About this exercise:
Please write out everything in the regiment's operations history from "- Operation Blue" down to "Medal for gallantry.", word for word.

Document excerpt:

The regiment has taken part in the following operations –
- Indo-Pakistani War of 1971 – The regiment fought in the South Western sector during the liberation of Bangladesh. It was the only artillery regiment in the eastern sector equipped with 130 mm guns.
 The regiment was part of 9 Artillery Brigade under 9 Infantry Division. One battery (783 Medium Battery) was with 4 Mountain Artillery Brigade under 4 Mountain Division.
The unit fought in the battles in Garibpur, Jessore and Khulna. It fired a total of 2200 rounds during the war. 783 Medium Battery took part in action in the Jhenida-Kushtia area.
- Operation Blue Star - 1984
- Operation Meghdoot – The regiment was posted for a high altitude tenure in Siachen Glacier in 1989.
- Operation Ibex - 1989 – The regiment under the command of Colonel P Krishna Kumar took part in the operations to seize the Pakistani posts overlooking the Chumik Glacier as part of Operation Ibex. The unit fired 676 rounds during the operations. Captain Rajendra Singh was awarded the Sena Medal for gallantry.

Dataset records:
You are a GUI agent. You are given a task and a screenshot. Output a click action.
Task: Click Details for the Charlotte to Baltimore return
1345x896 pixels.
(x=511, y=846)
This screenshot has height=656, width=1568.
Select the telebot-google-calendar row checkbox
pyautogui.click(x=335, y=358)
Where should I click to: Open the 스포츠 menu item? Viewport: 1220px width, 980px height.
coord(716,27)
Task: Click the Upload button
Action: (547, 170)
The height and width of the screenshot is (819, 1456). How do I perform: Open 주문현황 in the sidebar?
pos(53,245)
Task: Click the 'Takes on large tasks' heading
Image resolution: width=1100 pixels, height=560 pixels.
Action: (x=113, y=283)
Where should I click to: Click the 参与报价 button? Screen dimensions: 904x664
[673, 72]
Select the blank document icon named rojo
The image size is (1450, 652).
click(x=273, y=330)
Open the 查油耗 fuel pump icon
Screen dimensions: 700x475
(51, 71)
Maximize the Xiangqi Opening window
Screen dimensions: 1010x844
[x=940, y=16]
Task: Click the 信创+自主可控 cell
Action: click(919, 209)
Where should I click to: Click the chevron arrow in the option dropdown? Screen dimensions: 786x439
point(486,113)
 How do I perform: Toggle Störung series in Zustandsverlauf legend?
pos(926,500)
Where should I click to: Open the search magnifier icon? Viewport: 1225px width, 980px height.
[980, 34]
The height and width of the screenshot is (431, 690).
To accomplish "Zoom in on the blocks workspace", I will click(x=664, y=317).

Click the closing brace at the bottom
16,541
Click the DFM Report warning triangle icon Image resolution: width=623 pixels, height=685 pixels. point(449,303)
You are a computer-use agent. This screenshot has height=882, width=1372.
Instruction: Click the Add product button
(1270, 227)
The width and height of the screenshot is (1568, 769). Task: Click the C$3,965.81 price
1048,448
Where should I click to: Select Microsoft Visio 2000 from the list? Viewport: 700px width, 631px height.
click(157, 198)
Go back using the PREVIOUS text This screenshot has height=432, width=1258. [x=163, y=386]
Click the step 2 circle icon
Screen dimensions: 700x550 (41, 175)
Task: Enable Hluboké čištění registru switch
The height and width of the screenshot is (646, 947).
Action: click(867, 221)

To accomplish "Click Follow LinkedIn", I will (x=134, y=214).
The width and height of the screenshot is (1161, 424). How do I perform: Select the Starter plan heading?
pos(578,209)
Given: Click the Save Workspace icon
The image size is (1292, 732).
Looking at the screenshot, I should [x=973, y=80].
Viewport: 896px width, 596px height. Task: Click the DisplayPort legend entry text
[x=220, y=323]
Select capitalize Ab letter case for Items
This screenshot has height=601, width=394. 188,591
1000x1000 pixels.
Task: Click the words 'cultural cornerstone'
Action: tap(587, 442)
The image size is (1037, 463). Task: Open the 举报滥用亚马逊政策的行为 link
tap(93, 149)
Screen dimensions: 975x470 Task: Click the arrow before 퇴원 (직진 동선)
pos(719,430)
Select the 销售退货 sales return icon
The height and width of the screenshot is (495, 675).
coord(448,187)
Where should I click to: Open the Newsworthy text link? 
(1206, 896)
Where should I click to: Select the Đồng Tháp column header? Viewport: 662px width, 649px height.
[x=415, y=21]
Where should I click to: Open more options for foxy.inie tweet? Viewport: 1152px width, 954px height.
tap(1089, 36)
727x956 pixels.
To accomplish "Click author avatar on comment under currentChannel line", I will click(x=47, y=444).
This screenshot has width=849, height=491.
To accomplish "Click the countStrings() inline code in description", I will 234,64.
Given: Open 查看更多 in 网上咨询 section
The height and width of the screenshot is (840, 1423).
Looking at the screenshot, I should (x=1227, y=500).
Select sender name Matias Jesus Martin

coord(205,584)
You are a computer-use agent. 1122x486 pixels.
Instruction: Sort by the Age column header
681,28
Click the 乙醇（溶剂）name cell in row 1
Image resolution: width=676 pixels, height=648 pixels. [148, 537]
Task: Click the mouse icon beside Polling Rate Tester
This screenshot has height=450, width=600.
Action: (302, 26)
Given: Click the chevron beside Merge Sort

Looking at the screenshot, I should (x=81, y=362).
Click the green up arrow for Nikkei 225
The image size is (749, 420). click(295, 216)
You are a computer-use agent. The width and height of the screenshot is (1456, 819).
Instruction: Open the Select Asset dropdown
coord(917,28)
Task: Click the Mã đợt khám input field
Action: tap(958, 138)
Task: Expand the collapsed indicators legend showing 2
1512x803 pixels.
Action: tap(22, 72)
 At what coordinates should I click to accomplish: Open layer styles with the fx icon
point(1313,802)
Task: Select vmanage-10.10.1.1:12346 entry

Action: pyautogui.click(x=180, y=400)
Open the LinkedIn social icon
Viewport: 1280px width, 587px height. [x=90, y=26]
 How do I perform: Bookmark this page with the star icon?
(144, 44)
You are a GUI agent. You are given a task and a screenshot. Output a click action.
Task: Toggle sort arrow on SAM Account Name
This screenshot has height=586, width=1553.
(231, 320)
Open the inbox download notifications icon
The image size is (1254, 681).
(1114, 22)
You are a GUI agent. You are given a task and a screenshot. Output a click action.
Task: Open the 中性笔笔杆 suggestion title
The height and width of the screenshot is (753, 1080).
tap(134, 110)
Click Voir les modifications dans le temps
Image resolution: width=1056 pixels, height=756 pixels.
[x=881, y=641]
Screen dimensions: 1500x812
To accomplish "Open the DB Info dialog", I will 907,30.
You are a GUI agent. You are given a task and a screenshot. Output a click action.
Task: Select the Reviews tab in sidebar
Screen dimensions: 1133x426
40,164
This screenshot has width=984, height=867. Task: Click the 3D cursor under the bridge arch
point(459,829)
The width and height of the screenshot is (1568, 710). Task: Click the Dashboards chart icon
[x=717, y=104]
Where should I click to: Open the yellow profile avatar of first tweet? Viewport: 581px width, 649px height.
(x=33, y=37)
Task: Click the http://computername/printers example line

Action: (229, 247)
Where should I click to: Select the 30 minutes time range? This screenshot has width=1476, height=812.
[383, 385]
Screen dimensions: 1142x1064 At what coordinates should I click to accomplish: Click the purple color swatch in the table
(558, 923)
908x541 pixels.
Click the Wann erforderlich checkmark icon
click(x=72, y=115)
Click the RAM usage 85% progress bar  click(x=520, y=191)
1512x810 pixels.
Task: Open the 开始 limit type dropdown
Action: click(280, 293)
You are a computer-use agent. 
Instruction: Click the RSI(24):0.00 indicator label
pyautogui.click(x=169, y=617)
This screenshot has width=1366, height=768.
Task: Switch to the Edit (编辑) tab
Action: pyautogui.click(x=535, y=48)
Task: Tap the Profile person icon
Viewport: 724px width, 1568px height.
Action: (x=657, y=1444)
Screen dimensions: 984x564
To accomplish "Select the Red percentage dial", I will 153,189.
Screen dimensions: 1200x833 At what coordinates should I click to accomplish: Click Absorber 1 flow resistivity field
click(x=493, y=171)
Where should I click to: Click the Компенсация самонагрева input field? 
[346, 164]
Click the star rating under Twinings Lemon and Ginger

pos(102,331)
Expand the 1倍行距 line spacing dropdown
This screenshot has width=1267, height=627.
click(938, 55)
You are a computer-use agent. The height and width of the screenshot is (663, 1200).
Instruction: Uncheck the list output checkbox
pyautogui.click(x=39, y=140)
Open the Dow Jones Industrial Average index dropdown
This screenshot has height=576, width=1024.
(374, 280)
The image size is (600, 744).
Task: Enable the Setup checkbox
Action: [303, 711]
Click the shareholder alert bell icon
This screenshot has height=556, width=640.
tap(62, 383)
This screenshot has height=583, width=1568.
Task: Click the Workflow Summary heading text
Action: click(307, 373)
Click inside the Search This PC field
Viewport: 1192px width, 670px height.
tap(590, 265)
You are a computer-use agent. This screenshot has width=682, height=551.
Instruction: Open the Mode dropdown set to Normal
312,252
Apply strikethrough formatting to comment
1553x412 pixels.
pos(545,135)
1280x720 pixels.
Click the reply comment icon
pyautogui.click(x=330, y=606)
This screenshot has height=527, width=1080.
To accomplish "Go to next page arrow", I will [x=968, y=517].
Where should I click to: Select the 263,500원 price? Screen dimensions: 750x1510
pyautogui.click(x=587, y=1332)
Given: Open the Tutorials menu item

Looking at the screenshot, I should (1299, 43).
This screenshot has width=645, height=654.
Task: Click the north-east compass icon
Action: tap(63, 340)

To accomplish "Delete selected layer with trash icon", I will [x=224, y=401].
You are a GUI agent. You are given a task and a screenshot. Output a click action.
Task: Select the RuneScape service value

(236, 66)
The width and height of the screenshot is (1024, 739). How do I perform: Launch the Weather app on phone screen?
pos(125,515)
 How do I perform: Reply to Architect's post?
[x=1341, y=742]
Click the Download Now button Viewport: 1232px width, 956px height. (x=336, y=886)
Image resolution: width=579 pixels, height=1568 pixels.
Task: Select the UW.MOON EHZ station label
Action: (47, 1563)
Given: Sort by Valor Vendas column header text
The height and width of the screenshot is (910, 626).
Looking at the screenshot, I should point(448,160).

Solution to this task:
- Operation Blue Star - 1984
- Operation Meghdoot – The regiment was posted for a high altitude tenure in Siachen Glacier in 1989.
- Operation Ibex - 1989 – The regiment under the command of Colonel P Krishna Kumar took part in the operations to seize the Pakistani posts overlooking the Chumik Glacier as part of Operation Ibex. The unit fired 676 rounds during the operations. Captain Rajendra Singh was awarded the Sena Medal for gallantry.